##### EXCERPT PROVIDED

COVID-19 triggered a mass social experiment in working from home (WFH). Americans, for example, supplied roughly half of paid work hours from home between April and December 2020, as compared to 5 percent before the pandemic. Will this phenomenon continue after the pandemic ends?

To answer this question and to gauge other post-pandemic effects, the authors employed multiple waves of data from an original cross-sectional survey design that they have fielded about once a month since May 2020, and which includes 27,500 responses from working-age Americans. Their findings include the following:

  • Employers plan for workers to supply 20.5 percent of full workdays from home after the pandemic ends. Roughly speaking, WFH is feasible for half of employees, and the typical plan for that half involves two workdays per week at home. Business leaders often mention concerns around workplace culture, motivation, and innovation as important reasons to bring workers onsite three or more days per week, while acknowledging net WFH benefits for one or two days per week.
  • Most workers welcome the option to work remotely one or more days per week, according to our data, with respondents willing to accept pay cuts of 8 percent, on average, for the option to work from home two or three days per week after the pandemic. WFH desires are pervasive across groups defined by age, education, gender, earnings, and family circumstances. The actual incidence of WFH rises steeply with education and earnings.
  •  The extent of WFH in the post-pandemic economy is four times its pre-pandemic level, but only two-fifths of its average level during the pandemic. This implies a partial reversal of the massive COVID-induced surge in WFH. The reversal mostly involves adjustments on the intensive margin, whereby many persons WFH five days per week during the pandemic will shift to two or three days per week after it ends.

 These shifts in work patterns will have important consequences. For example, high-income workers, especially, will enjoy large benefits from greater remote work. Also, spending in major city centers will fall by 5-10 percent or more relative to pre-pandemic levels. Finally, the authors’ data on employer plans and the relative productivity of WFH imply a 6 percent productivity boost in the post-pandemic economy due to re-optimized working arrangements. Less than one-fifth of this productivity gain will show up in conventional productivity measures, because they do not capture gains from less commuting.

##########
##### GIVEN DATA

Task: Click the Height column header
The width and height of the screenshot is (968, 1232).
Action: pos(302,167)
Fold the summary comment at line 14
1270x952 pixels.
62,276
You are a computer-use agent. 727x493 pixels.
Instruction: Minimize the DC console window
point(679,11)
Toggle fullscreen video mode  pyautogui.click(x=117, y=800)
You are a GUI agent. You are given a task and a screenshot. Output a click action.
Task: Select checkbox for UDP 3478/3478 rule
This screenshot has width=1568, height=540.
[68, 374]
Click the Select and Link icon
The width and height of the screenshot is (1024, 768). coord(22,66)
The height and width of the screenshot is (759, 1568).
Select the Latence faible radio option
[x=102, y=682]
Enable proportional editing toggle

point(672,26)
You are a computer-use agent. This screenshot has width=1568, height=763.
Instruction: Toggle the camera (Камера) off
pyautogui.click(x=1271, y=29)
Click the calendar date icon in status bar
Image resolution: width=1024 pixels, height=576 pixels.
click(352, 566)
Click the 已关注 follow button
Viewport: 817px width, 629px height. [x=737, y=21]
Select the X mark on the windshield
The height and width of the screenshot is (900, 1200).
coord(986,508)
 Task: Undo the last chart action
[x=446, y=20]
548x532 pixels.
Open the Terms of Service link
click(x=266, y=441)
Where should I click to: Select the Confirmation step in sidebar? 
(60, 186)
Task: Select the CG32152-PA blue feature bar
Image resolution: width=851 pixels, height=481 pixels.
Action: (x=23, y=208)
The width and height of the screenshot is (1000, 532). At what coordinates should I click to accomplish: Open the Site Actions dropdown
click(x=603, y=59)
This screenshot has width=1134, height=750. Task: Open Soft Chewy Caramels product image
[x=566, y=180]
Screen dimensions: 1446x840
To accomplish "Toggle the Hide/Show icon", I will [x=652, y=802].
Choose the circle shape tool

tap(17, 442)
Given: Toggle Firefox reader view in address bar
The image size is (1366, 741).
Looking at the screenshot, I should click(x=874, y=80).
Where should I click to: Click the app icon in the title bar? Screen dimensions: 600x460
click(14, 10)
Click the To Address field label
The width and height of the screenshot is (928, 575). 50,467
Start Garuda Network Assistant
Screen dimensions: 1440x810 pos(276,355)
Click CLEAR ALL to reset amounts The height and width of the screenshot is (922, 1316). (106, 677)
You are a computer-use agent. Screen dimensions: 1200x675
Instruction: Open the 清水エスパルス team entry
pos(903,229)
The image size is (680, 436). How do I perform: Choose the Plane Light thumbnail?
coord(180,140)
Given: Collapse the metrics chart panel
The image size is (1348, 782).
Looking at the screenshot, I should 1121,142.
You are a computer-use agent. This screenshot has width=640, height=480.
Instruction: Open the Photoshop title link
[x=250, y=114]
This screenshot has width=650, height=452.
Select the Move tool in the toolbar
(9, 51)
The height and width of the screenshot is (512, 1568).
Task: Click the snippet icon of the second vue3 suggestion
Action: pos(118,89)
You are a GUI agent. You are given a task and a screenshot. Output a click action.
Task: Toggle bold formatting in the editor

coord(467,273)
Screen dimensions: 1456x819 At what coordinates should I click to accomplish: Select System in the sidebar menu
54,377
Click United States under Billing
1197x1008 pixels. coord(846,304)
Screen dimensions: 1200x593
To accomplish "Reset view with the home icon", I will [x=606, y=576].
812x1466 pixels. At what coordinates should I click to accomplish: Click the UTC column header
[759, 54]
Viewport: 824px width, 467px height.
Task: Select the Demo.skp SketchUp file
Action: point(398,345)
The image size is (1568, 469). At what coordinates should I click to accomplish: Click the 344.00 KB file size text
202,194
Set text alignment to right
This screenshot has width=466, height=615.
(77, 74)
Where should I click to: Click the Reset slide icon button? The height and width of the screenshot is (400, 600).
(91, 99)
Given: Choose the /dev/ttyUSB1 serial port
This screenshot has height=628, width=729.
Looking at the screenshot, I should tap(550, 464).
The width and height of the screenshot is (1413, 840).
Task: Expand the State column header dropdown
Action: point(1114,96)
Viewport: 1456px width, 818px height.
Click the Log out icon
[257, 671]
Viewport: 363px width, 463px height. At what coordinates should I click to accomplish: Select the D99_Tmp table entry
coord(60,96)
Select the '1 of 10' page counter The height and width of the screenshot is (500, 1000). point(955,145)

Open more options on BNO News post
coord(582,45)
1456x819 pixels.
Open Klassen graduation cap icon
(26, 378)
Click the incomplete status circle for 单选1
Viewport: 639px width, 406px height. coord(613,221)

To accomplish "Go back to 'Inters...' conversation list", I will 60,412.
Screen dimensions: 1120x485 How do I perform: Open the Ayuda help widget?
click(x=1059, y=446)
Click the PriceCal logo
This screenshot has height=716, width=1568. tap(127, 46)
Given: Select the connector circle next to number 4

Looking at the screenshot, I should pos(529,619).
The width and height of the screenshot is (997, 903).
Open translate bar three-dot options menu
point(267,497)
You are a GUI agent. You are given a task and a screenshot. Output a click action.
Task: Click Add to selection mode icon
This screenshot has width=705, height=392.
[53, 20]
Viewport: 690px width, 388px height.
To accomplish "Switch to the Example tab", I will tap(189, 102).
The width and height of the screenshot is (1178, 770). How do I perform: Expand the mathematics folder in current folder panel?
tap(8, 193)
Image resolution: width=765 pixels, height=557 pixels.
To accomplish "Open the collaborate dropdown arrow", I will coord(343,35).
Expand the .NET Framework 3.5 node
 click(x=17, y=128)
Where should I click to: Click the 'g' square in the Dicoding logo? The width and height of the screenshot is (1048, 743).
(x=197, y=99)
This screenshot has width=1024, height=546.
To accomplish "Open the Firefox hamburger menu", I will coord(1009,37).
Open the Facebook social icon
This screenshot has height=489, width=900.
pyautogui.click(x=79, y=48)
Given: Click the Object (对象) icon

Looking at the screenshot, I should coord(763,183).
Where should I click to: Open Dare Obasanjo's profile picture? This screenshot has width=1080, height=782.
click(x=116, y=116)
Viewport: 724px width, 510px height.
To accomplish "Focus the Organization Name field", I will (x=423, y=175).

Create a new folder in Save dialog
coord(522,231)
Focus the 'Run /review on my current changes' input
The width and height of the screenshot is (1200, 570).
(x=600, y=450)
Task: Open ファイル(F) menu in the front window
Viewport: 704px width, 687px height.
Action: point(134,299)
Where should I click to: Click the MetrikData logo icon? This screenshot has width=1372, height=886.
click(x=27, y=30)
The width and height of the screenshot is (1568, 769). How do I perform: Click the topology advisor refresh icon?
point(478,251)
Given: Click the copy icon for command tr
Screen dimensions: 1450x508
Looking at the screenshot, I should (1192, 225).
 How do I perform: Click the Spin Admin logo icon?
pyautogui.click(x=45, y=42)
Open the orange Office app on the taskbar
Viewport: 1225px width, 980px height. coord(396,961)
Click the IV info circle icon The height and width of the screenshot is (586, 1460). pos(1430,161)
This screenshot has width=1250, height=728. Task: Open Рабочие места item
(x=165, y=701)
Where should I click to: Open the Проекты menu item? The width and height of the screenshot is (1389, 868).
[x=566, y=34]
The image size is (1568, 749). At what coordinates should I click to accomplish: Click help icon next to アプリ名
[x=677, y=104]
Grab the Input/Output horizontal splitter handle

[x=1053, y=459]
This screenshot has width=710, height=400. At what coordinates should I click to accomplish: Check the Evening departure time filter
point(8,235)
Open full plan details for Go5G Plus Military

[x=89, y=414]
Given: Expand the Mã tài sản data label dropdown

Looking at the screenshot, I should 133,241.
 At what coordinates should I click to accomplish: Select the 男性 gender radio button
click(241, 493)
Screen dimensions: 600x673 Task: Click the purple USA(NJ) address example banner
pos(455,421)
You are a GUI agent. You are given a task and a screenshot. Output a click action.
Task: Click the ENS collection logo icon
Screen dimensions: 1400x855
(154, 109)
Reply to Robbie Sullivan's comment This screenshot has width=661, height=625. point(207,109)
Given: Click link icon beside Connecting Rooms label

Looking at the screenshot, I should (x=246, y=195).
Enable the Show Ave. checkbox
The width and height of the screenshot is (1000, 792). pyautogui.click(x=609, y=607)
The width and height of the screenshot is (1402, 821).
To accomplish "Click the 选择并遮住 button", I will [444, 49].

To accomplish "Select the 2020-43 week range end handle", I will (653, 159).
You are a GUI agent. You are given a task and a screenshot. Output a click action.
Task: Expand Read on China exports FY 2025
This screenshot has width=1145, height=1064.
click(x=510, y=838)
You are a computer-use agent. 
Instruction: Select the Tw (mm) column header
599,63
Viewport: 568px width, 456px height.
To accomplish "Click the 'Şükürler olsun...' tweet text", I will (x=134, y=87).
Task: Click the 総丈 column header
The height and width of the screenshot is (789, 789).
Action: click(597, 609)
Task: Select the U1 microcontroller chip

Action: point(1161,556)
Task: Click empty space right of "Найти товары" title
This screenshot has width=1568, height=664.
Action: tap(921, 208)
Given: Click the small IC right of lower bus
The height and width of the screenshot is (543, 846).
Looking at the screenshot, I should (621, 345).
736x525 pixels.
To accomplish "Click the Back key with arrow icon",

##########

Echo the passage from the work-from-home summary from "These shifts in" up to and including "from less commuting.", word for word. The records are separate material and have nothing to do with the text.

_OUTPUT_
These shifts in work patterns will have important consequences. For example, high-income workers, especially, will enjoy large benefits from greater remote work. Also, spending in major city centers will fall by 5-10 percent or more relative to pre-pandemic levels. Finally, the authors’ data on employer plans and the relative productivity of WFH imply a 6 percent productivity boost in the post-pandemic economy due to re-optimized working arrangements. Less than one-fifth of this productivity gain will show up in conventional productivity measures, because they do not capture gains from less commuting.